The CRF was a section of the federal Coronavirus Aid, Relief and Economic Security (CARES) Act that gave states a combined $111.8 billion to cover COVID-19-related costs.

The report was produced by the nonpartisan nonprofit Good Jobs First, a Washington-based policy center that track subsidies and promotes accountability.

The report rated six states as having exemplary disclosure of CRF spending: Alabama, Georgia, Illinois, Michigan, Massachusetts and Wyoming. Twenty-seven states were classified as “some disclosure,” and 16 other states and the District of Columbia fell in the inadequate or no disclosure category with Tennessee.

“Recipient and vendor spending descriptions were of high importance to us, as they give constituents a detailed picture of how CRF money was ultimately spent,” the report said. “State pages with this information were treated as examples of good disclosure. States without spending websites or with websites with very little information were considered as poor disclosure.”

Tennessee has two websites: one from the Department of Finance and Administration and a CARES Act spending dashboard.

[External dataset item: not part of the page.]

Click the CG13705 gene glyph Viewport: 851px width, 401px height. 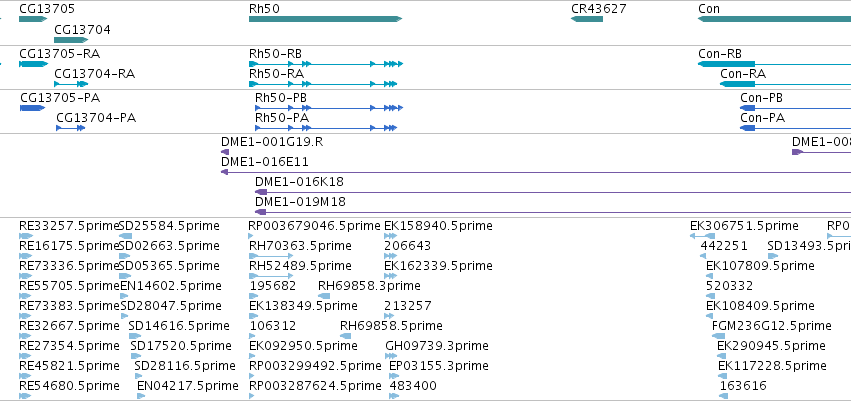[x=33, y=19]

Because of those websites, Tennessee was credited with disclosing recipients of funds and agency/fund allocations but not for having a site that was easily accessible or including expenditure categories, spending descriptions, education data and health data.

The report said states now have a second chance to give a higher level of transparency with the American Rescue Plan Act, which includes the Coronavirus State and Local Fiscal Recovery Fund Program that sent $350 billion to states.

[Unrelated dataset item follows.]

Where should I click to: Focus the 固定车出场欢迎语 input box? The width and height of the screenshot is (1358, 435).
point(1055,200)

Good Jobs First believes new reporting requirements for the ARPA spending could be included on state websites and would make a big difference in terms of transparency.

“Since states are already collecting this information to satisfy reporting requirements, they should provide this information on their own sites,” the report said. “The quarterly reports that states submit to the Treasury include the expenditure data available on websites and much more.”